Every step was carefully placed. Rennan was ahead of me, for he traversed the jagged landscape far easier than me. There was a small plateau below us, so we stopped to rest. I let Solas from my chest. He stretched his small legs, pawing at the snow as if he discovered it. His eyes pierced me, as if they were a mirror to my own soul. 

"Keeping that thing around for too long is a bad idea."

"I must keep him, he is my kin now."

Rennan grunted, dismayed that I did not agree with him. 

"Let us continue."

He rose from our rest. I followed, grabbing Solas to carry him again. We made for the foot of the mountain.

After we had arrived, it was so still and pale I couldn't believe my eyes. Solas was restless, as if he wanted to return to the winds. 

The ashen pillars of trees hushed around us.

Figures slid from the shadows—humanoid, but wrong. Their skin cracked open like stone under fire, molten seams spilling light. Jaws unhinged too far, tongues thick with ash. Fire leaked from their eyes, orange and black as burning coals. 

They moved fast, faster than I thought flesh could move. Rennan's knives flashed, biting deep into oozing wounds. Their blood was so hot it hissed against snow, searing black wherever it spilled.

I loosed an arrow. It struck, but sank shallow, the shaft lit ablaze as the creature's flesh melted around it.

The air reeked of burnt flesh. My hands shook. These were no beasts. No men. Something worse.

One lunged, molten hands reaching, but Rennan caught its throat and opened it from ear to ear. Fire spat out like a torch guttering in the wind. His movements were sure, practiced, merciless. His face did not change.

When silence fell, Rennan stood over the last, his blade dripping black fire. His breath smoked in the cold air of the night. The ground sizzled at his feet, around him the blood of the molten men.

I dared at last: "Where are we going? Why did you choose this life?"

He wiped his blade on the snow, eyes hard as flint. For a time I thought he would not answer. Then his voice came, low and stripped of warmth.

"My father, Elkiran, was once a man of joy. He broke bread with beggars. He sang in the market square." His jaw tightened. "Then came the mark. He was deceived and saw me as a weakness to his rule. Blamed my mother. Before crowds, tortured her, and smiled as she bled out. Smiled, as though death were his kin and we were strangers."

The steel trembled in his hand though he held it steady.
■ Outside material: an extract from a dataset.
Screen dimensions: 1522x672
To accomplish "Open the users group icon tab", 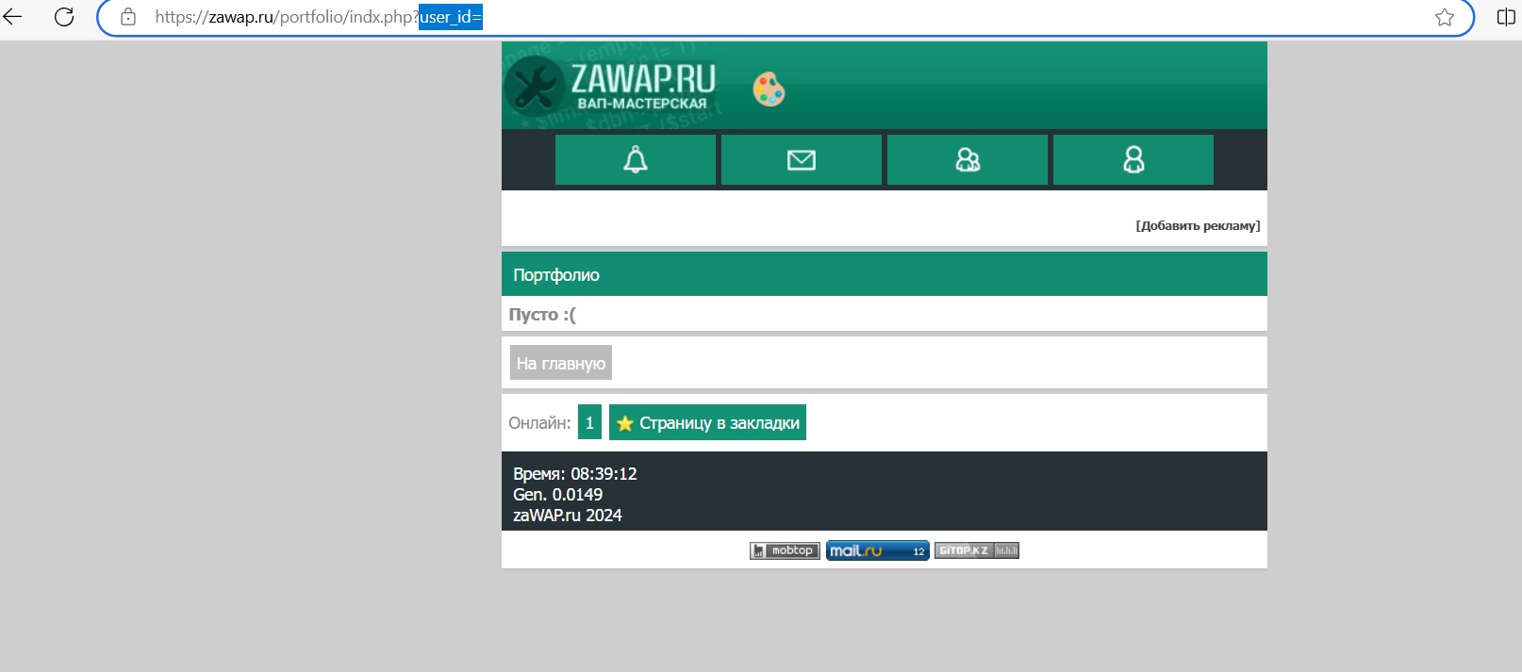I will [968, 160].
"He cast me out. Exiled me, a pitiful attempt at mercy. So we head toward revenge. No. Toward justice."

The forest swallowed his words, leaving only the hiss of his breath.
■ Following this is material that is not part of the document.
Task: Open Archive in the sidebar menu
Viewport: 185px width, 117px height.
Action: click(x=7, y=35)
We found one more, broken in the dunes of snow. Half-melted, gasping, her hand reached out—skin sliding like wax, eyes still human beneath the smoke. Her words cracked, begging.

Rennan raised his knife.

"No!" I stepped between, Solas pressed tight against me. "She was once man. We must allow her a more graceful death."

Her eyes locked with mine, desperate, pleading. Breath fogged black.

Rennan's hand shoved past me. The blade fell quick and final. Blood spattered my cheek, hot, thick. The body sagged into the snow.

I stood frozen, mouth open but silent. Solas growled low in my arms, as though speaking in my stead what I could not.

Fearing the coldness of Rennan I fled, but nowhere was home. I was in a foreign land, the trees did not know me, they turned away from me. 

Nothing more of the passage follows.